# House Sales in King County, USA (Correlation Analysis)

Good morning, Good afternoon or Good night! This notebook aims to discover possible correlations between variables and to investigate what else can affect the final price of any house in the database. Any tip, or suggestion I am open to receive. Thanks!

#### Loading Libraries...

In [None]:
import pandas as pd
import matplotlib.pyplot as plt
import seaborn as sns
from scipy import stats

sns.set_context("paper")
sns.set_palette(sns.color_palette("mako"))

#### Starting analysis!

In [None]:
df = pd.read_csv('../input/housesalesprediction/kc_house_data.csv')
df.head()

#### Let's make some variable counts.

In [None]:
plt.rcParams['figure.figsize'] = [15, 17]

fig, _ = plt.subplots(4,2)

sns.countplot(x='bedrooms',
              data=df,
              ax=_[0][0],
              palette='mako')

sns.countplot(x='bathrooms',
              data=df,
              ax=_[0][1],
              palette='mako')

_[0][1].tick_params('x', labelrotation=90)

sns.countplot(x='floors',
              data=df,
              ax=_[1][0],
              palette='mako')

sns.countplot(x='condition',
              data=df,
              ax=_[1][1],
              palette='mako')

sns.countplot(x='waterfront',
              data=df,
              ax=_[2][0],
              palette='mako')

sns.countplot(x='view',
              data=df,
              ax=_[2][1],
              palette='mako')

sns.countplot(x='grade',
              data=df,
              ax=_[3][0],
              palette='mako')

_[3][1].set_visible(False)

plt.show()

<ul>
    <li> Most houses have about 3 to 4 bedrooms. </li>
    <li> Most houses have 1 or 2.5 bathrooms. </li>
    <li> Most houses have 1 floor. </li>
    <li> Condition 3 homes are prevalent. </li>
    <li> Most houses don't have a waterfront. </li>
    <li> Most houses have a 7-8 grade. </li>
</ul>

#### In which locations the average house price is higher?

First, let's view the database columns. Which columns could we use to find the answer?

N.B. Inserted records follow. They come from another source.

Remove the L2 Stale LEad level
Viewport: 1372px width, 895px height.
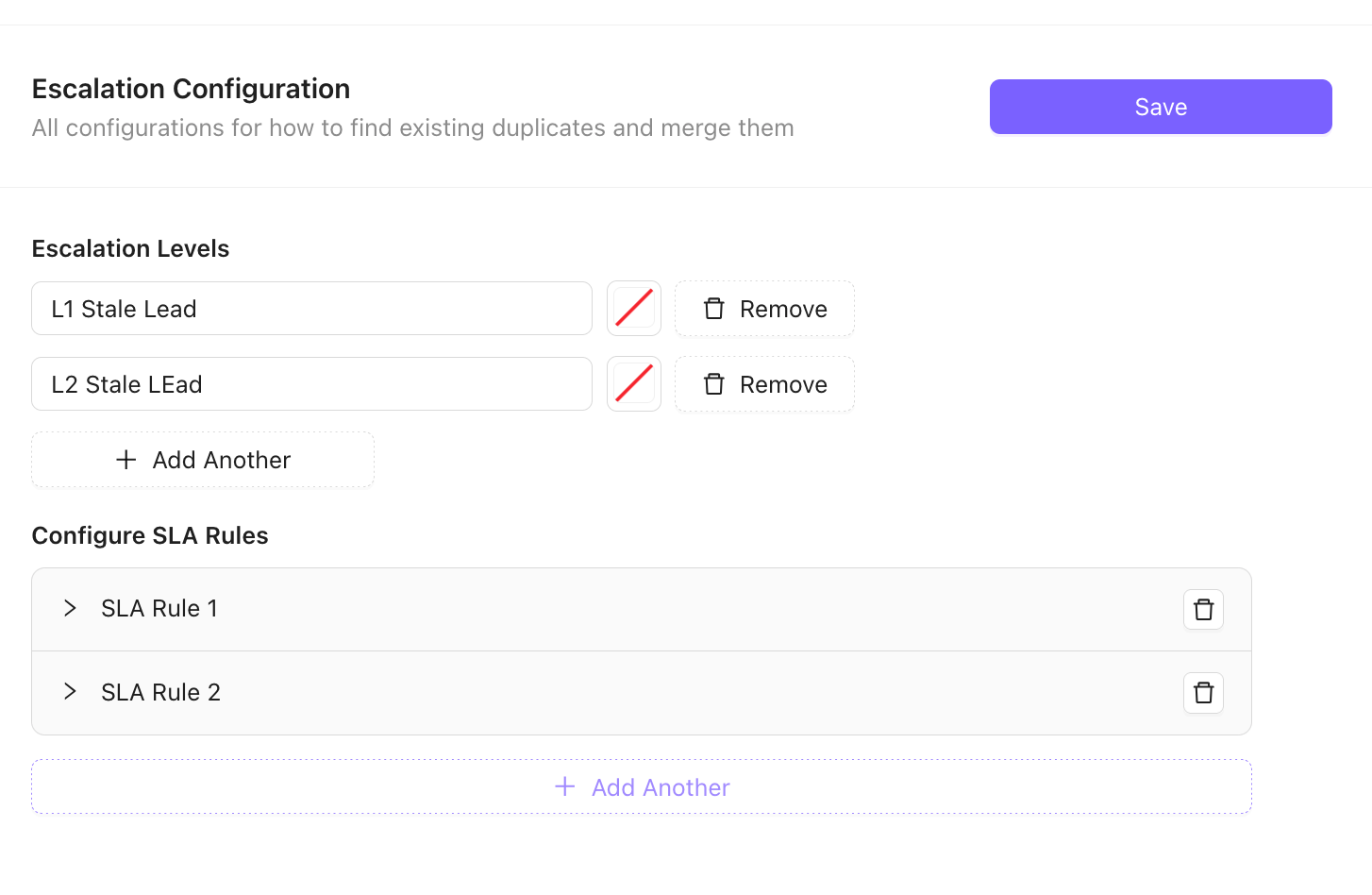765,384
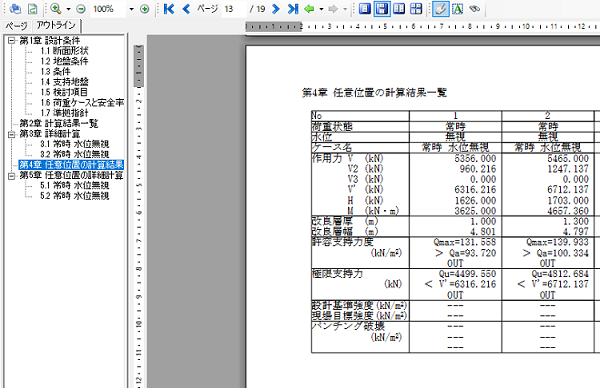Zoom out with the minus magnifier
This screenshot has height=388, width=600.
point(81,9)
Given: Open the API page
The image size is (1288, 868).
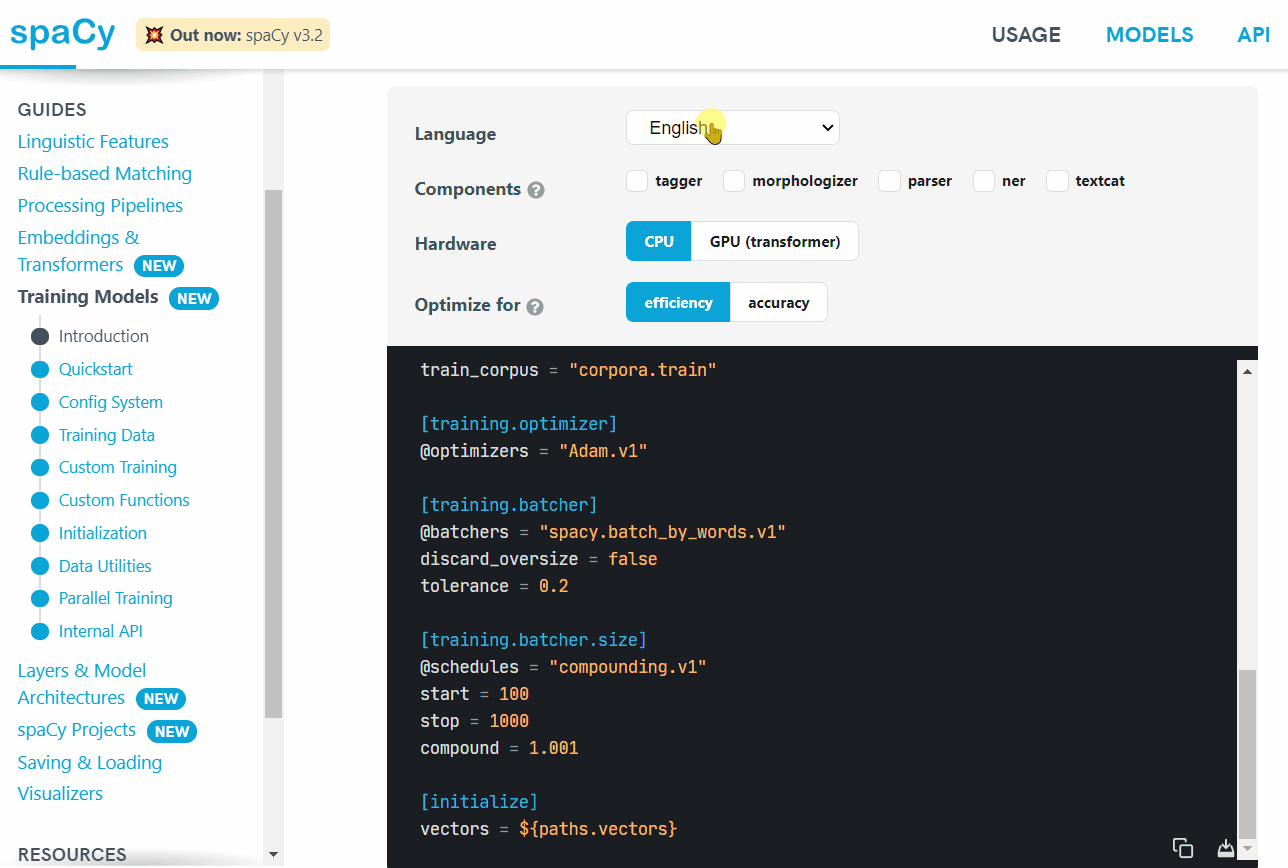Looking at the screenshot, I should 1253,34.
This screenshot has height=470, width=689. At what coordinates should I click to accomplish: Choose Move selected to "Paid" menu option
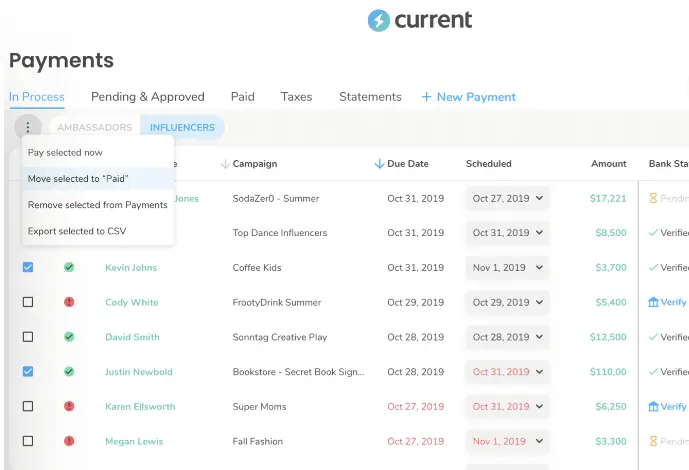tap(78, 178)
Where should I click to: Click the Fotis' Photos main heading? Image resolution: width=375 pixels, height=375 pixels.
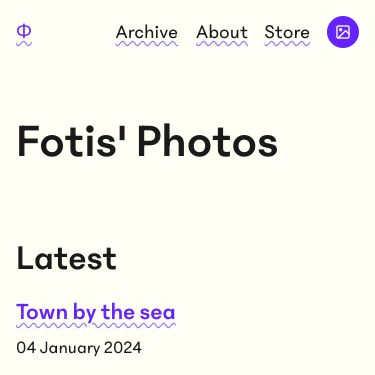pos(147,141)
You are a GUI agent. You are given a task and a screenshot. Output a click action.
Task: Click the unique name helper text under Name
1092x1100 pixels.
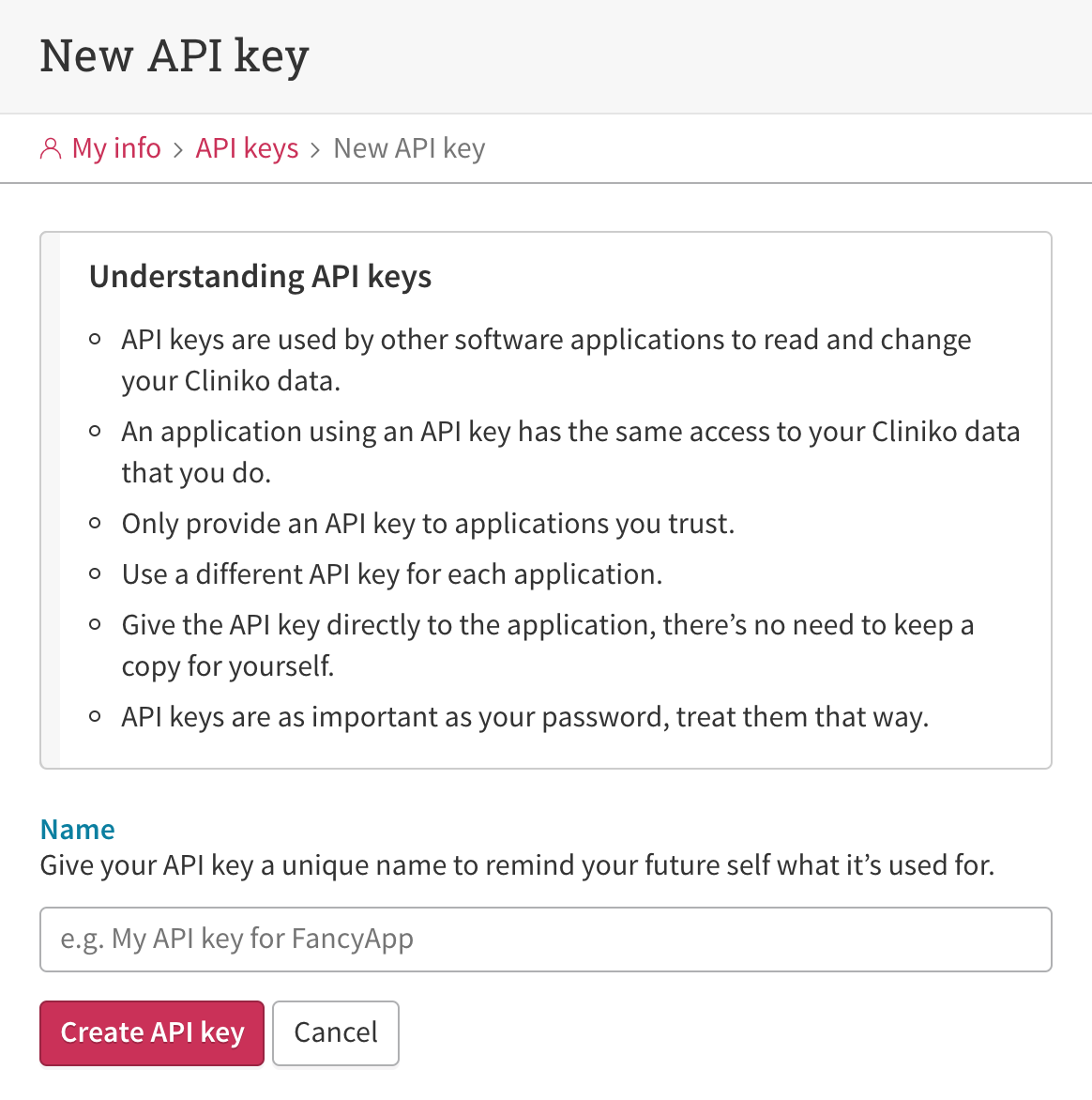[517, 865]
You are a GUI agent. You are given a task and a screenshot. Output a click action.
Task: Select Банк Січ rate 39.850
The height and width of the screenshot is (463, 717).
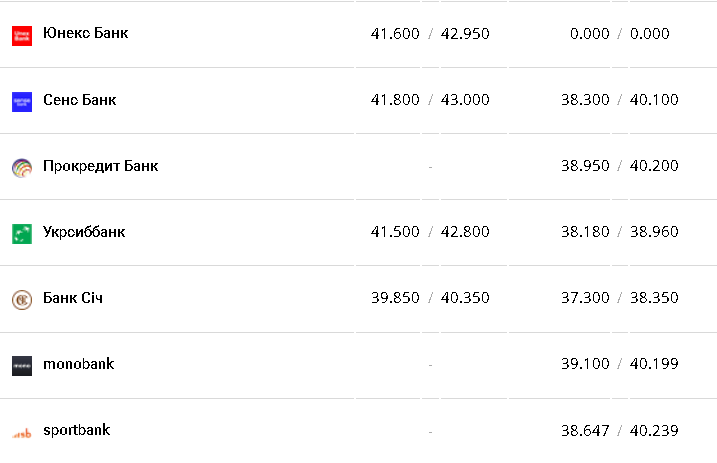395,298
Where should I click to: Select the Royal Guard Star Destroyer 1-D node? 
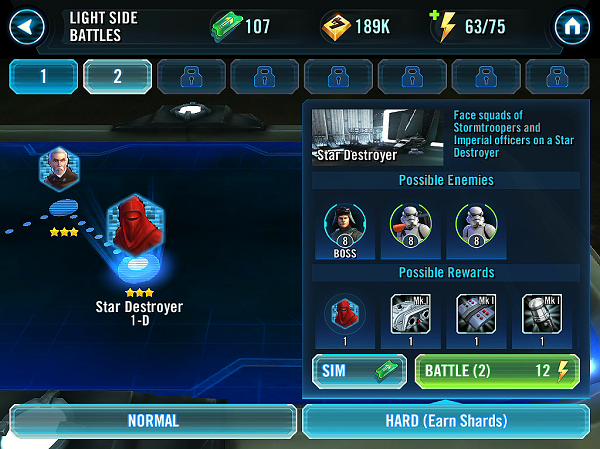(135, 226)
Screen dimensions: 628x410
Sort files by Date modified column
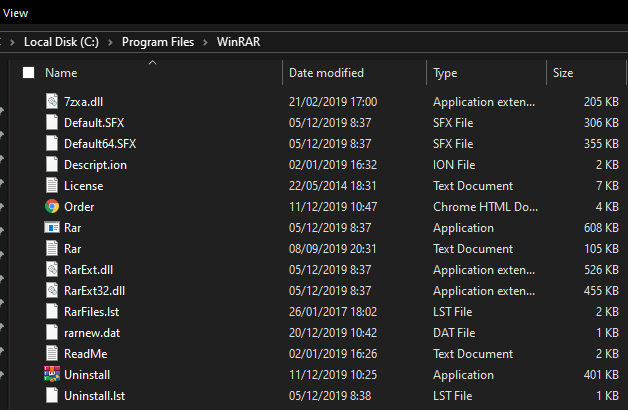pos(326,73)
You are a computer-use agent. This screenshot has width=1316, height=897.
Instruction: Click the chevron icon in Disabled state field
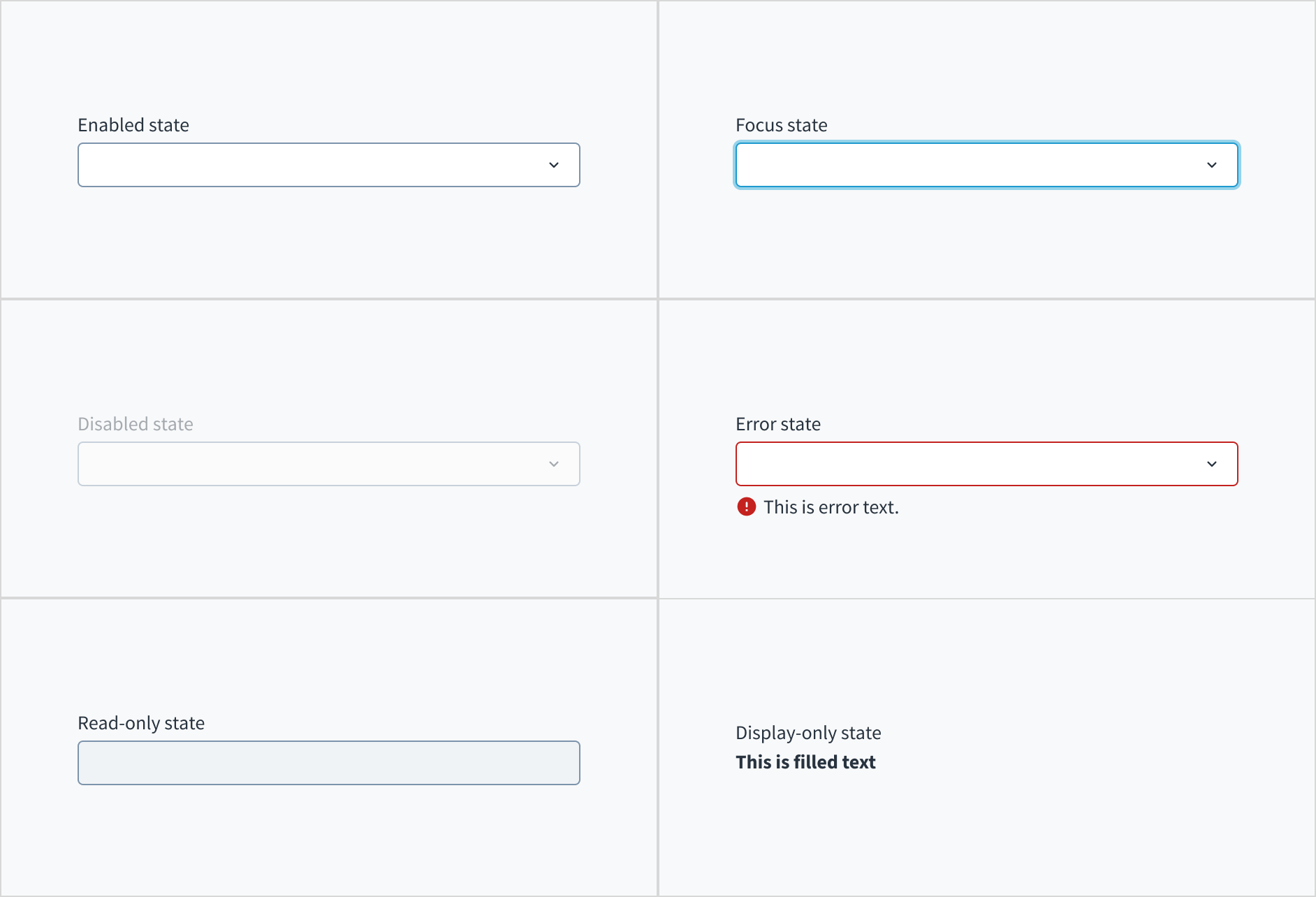coord(554,463)
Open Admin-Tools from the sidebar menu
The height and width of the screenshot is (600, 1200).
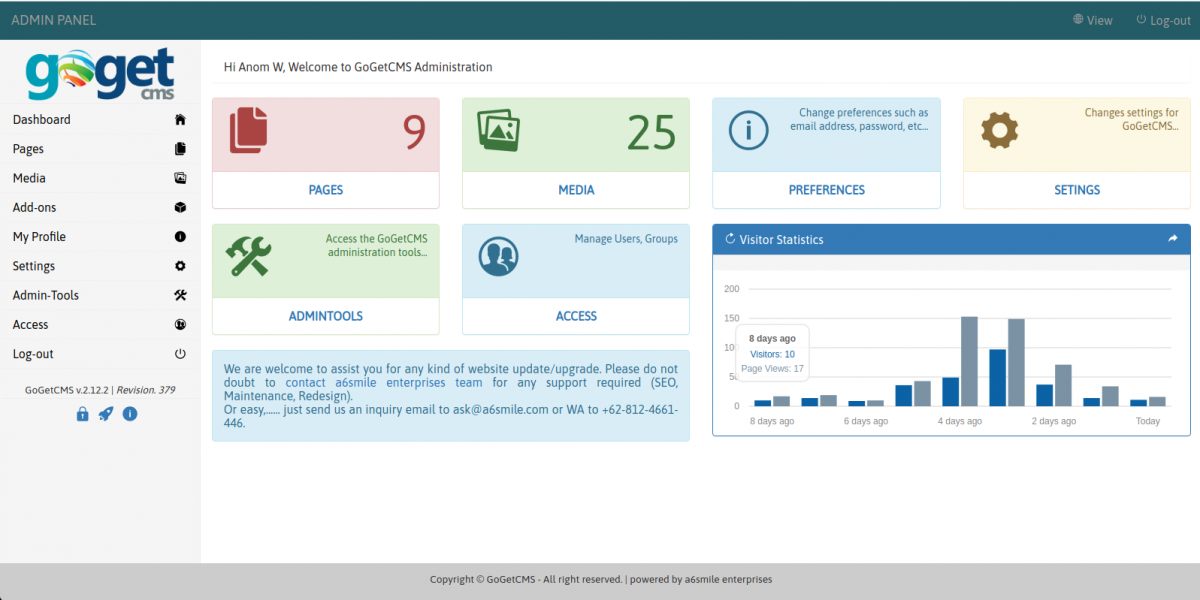[x=46, y=296]

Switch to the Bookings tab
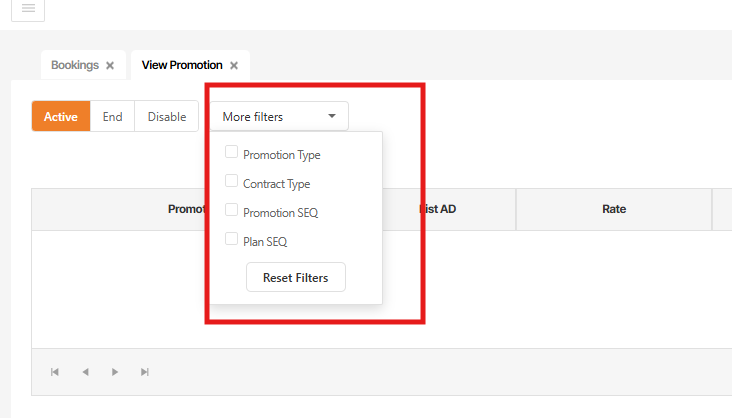(x=75, y=65)
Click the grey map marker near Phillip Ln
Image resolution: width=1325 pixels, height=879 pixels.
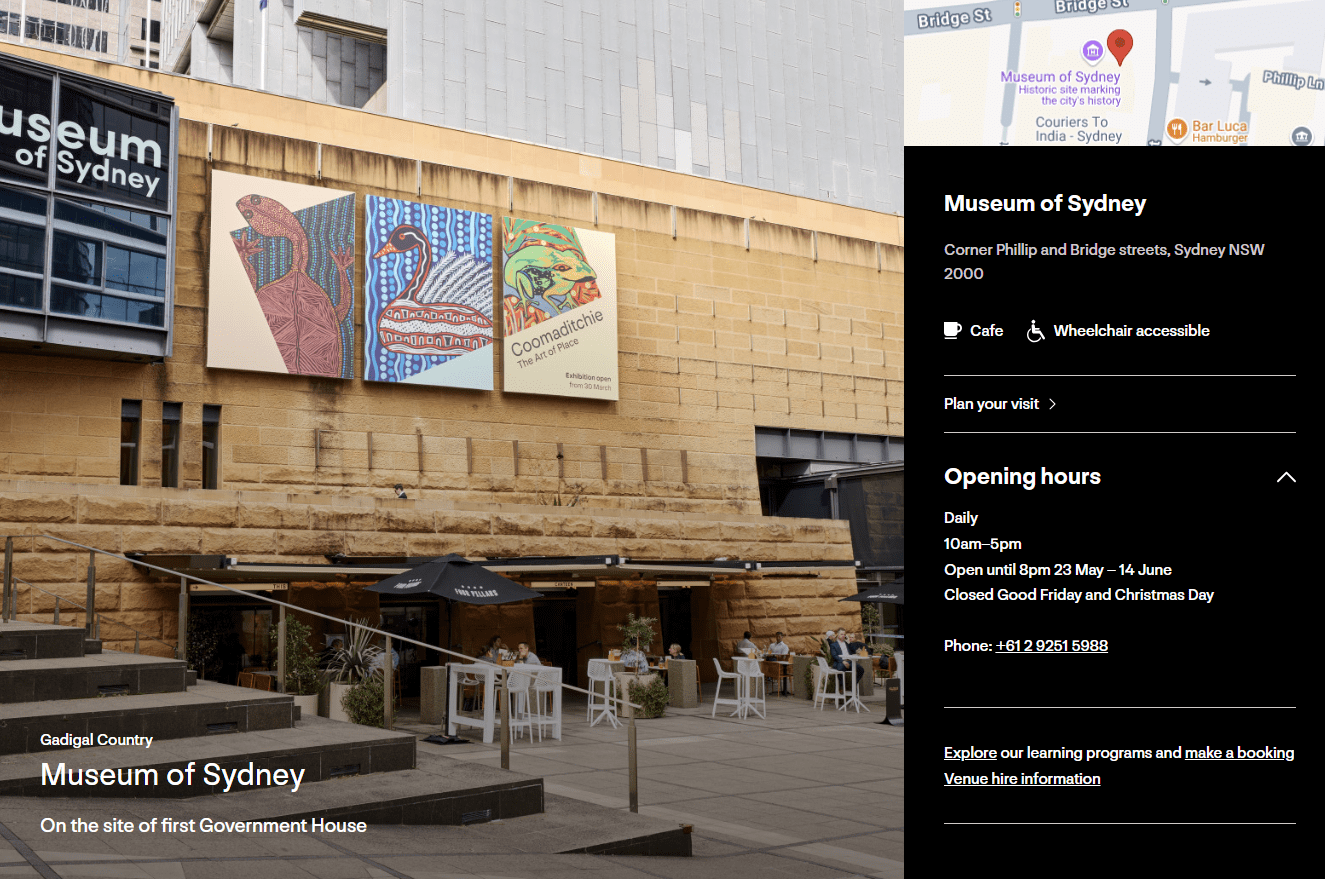pyautogui.click(x=1301, y=135)
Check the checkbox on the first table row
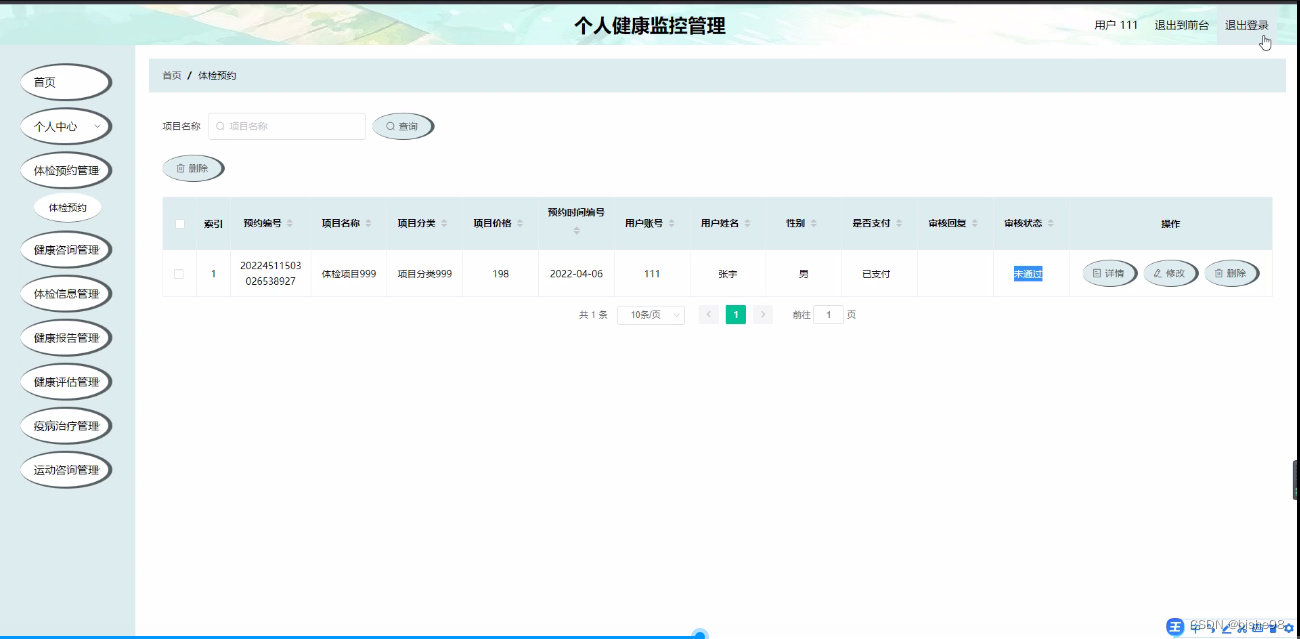 coord(180,273)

The columns containing values referring to location are: <b> zipcode, lat (latitude) and long (longitude).</b> Let's use zipcode to find the answer.

In [None]:
print(f'There are {len(df.zipcode.unique())} zipcodes!')

In [None]:
mean_price_by_zip = df.groupby('zipcode').price.mean().sort_values(ascending=False).reset_index()
mean_price_by_zip.columns = ['zipcode', 'mean_price']

In [None]:
most_expensive_zips = mean_price_by_zip[:5]['zipcode'].astype('str').unique()

In [None]:
plt.rcParams['figure.figsize'] = [15, 9]

_ = sns.barplot(x='zipcode',
                y='mean_price',
                data=mean_price_by_zip,
                order=mean_price_by_zip.zipcode,
                palette='mako')

plt.xticks(rotation=90)

for tick in _.get_xticklabels():
    if tick.get_text() in most_expensive_zips: tick.set_color('red')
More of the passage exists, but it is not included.